So you would like the entire industry to crumble once again like back when Nintendo save the entire US market.


----------



## Bladexdsl (Feb 14, 2017)

Yil said:


> So you would like the entire industry to crumble once again like back when Nintendo save the entire US market.


if it means getting rid of activi$ion, bl$zzard and the whole mobile market than YES


----------



## Meteor7 (Feb 14, 2017)

Yil said:


> So you would like the entire industry to crumble once again like back when Nintendo save the entire US market.


You're implying the industry cannot survive without DLC? I'm of the mind that, if making one's money back on a game means charging >$60, then that's exactly what the price of the full game should be. If people are unwilling to spend that much (I would be one of them), then the industry should focus on lowering costs of game development rather than trying to nickel and dime consumers. Development costs are astronomical these days, and so much of it goes into elements that are mostly wasted on the quality of the end product. There's so much fat to trim, there's no way I could accept that DLC is a necessary evil. The industry has survived for decades without DLC, and even if it does need it now, it needs to adapt rather than us needing to just accept it.


----------



## ut2k4master (Feb 14, 2017)

Ev1l0rd said:


> Wow. Watching the Nintendo fanboys. This is not defensible. Period.


theres nothing bad about it. period.


----------



## Vanth88 (Feb 14, 2017)

Yil said:


> Think second quest in the orginal Zelda, which I would dub it Zelda 2 over that absurdly hard second entry.


I've always wanted a hard mode where they remake the dungeons like they did in Master Quest. Something like that would be really cool.


----------



## dekuleon (Feb 14, 2017)

Wii U and Mocha! hehehehehe


----------



## retrofan_k (Feb 14, 2017)

KiiWii said:


> That's it: Zelda is ruined...



Every game now is ruined by DLC and Paywalls.  You don't get a title for an average RRP of £49.99 and instead have to pay up to a £100 in some instances, to get the full package.


----------



## Kioku_Dreams (Feb 14, 2017)

Wow... ITT, a bunch of entitled brats.

Oh, they announced paid DLC before the game's release? Terrible. Oh, Nintendo is doing paid DLC? Alert the authorities!

To you tools saying "I'm gonna pirate it now". Really? Grow up.


----------



## insidexdeath (Feb 14, 2017)

Memoir said:


> Wow... ITT, a bunch of entitled brats.
> 
> Oh, they announced paid DLC before the game's release? Terrible. Oh, Nintendo is doing paid DLC? Alert the authorities!
> 
> To you tools saying "I'm gonna pirate it now". Really? Grow up.


Ya because paying for hard mode is totally fine. Keep encouraging this, and normal mode might also become a payable DLC.


----------



## ut2k4master (Feb 14, 2017)

insidexdeath said:


> Ya because paying for hard mode is totally fine. Keep encouraging this, and normal mode might also become a payable DLC.
..............................
PROBLEM SET –
**a.** List every username that introduces a quote with "said:" in the forum thread about Nintendo's paid DLC. Give each name once.
**b.** Write the next part of the forum thread about Nintendo's paid DLC, starting after its final quoted line.

RECORD SET –
..............................
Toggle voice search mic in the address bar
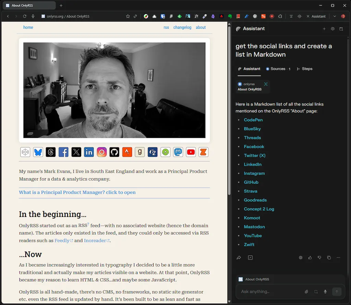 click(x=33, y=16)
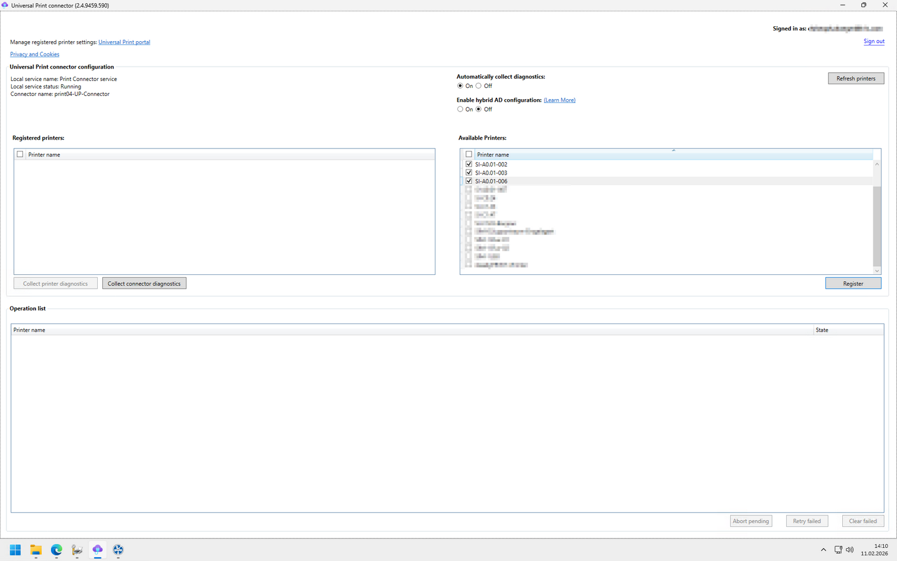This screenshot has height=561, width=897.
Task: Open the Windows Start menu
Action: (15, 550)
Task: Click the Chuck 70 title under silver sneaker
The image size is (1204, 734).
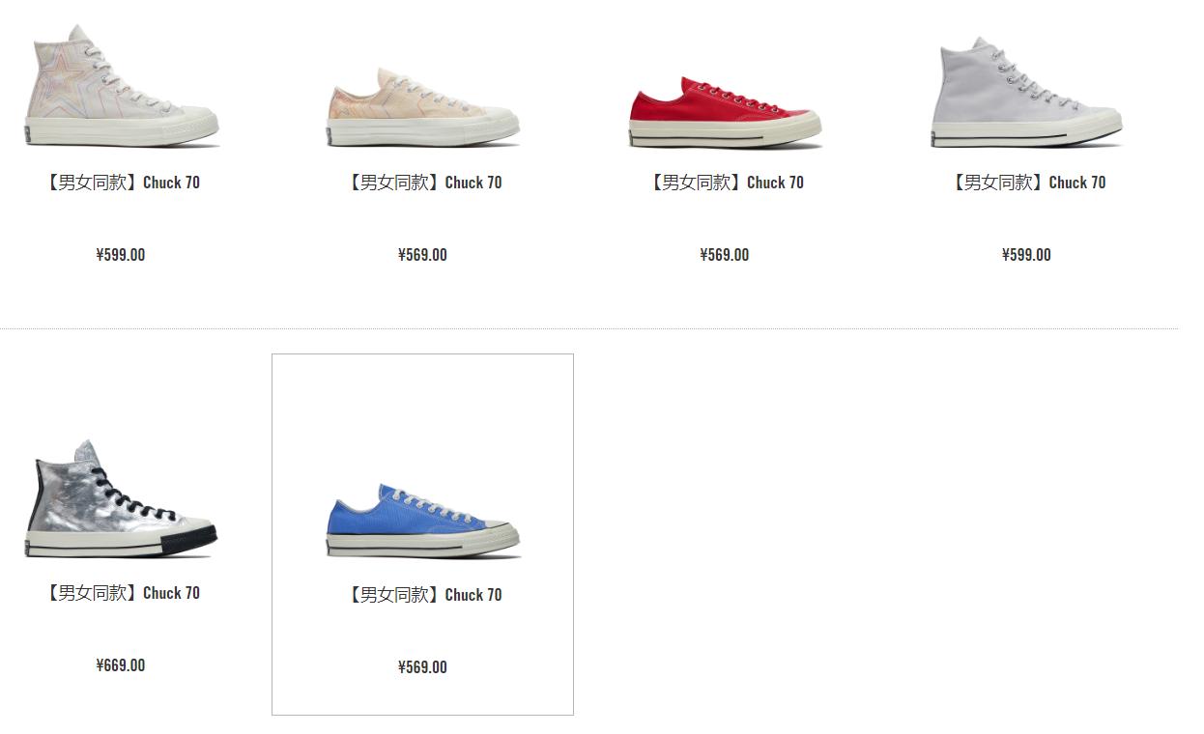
..............................
ANSWERS TO THE TASKS –
**a.** Yil, Ev1l0rd, KiiWii, Memoir, insidexdeath

**b.**
it says "new hard mode", that sounds more like an additional hard mode to one already present in the normal game


----------



## insidexdeath (Feb 14, 2017)

ut2k4master said:


> it says "new hard mode", that sounds more like an additional hard mode to one already present in the normal game


Ya sure, "new normal mode" confirmed. This is how absurd it sounds.


----------



## Kioku_Dreams (Feb 14, 2017)

insidexdeath said:


> Ya because paying for hard mode is totally fine. Keep encouraging this, and normal mode might also become a payable DLC.


Such a narrow mind. You paid extra for Master Quest. You didn't bitch about that, now did you? It's amazing how little you all understand about this. This isn't 20 fucking years ago when it was nowhere near as costly to develop these games. Back when a Big Mac was a dollar (it's now $4). 

You're also not paying for just hard mode. $20 for extra content and more story? Hm. Back then we called this an expansion pack that ran the price of the fucking game itself.


----------



## ut2k4master (Feb 14, 2017)

insidexdeath said:


> Ya sure, "new normal mode" confirmed. This is how absurd it sounds.


so you just want to troll, k


----------



## Supster131 (Feb 14, 2017)

insidexdeath said:


> Ya because paying for hard mode is totally fine. Keep encouraging this, and normal mode might also become a payable DLC.


No one bitched when The Last of Us did it: http://thelastofus.wikia.com/wiki/Grounded_Bundle

So why are people bitching when Zelda does it?


----------



## Kioku_Dreams (Feb 14, 2017)

Supster131 said:


> No one bitched when The Last of Us did it: http://thelastofus.wikia.com/wiki/Grounded_Bundle
> 
> So why are people bitching when Zelda does it?


Because Nintendo is doing it. Which is taboo.


Apparently...


----------



## the_randomizer (Feb 14, 2017)

Whew, good thing I refuse to get the DLC.

But then again, when other companies do it, it's okay, and when Nintendo does it, it's wrong.


----------



## Meteor7 (Feb 14, 2017)

Supster131 said:


> No one bitched when The Last of Us did it: http://thelastofus.wikia.com/wiki/Grounded_Bundle
> 
> So why are people bitching when Zelda does it?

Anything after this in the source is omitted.